**DATA FOR REVIEW**:
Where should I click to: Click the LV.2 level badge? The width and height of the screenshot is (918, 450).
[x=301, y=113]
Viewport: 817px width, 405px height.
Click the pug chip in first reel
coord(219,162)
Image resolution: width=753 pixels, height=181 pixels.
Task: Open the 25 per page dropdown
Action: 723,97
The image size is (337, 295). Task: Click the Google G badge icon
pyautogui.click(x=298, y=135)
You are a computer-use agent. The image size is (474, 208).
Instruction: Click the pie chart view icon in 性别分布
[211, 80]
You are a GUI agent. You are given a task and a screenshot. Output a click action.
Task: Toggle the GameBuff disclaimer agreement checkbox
* * *
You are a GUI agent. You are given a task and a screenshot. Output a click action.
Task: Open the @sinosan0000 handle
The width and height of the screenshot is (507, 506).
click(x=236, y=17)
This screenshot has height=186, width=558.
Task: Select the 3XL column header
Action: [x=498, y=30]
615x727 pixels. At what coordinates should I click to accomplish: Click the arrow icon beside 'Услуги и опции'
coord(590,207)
---
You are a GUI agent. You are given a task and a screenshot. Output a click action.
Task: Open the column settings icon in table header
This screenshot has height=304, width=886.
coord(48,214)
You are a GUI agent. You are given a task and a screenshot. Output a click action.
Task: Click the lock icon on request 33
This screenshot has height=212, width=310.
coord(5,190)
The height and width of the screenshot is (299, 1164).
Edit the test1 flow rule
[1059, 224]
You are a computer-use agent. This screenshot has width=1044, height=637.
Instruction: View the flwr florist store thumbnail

**BRIEF**: Return each line in the records that holds the string "computer".

**OUTPUT BELOW**:
You are a computer-use agent. The image size is (474, 208).
You are a computer-use agent. This screenshot has width=1044, height=637.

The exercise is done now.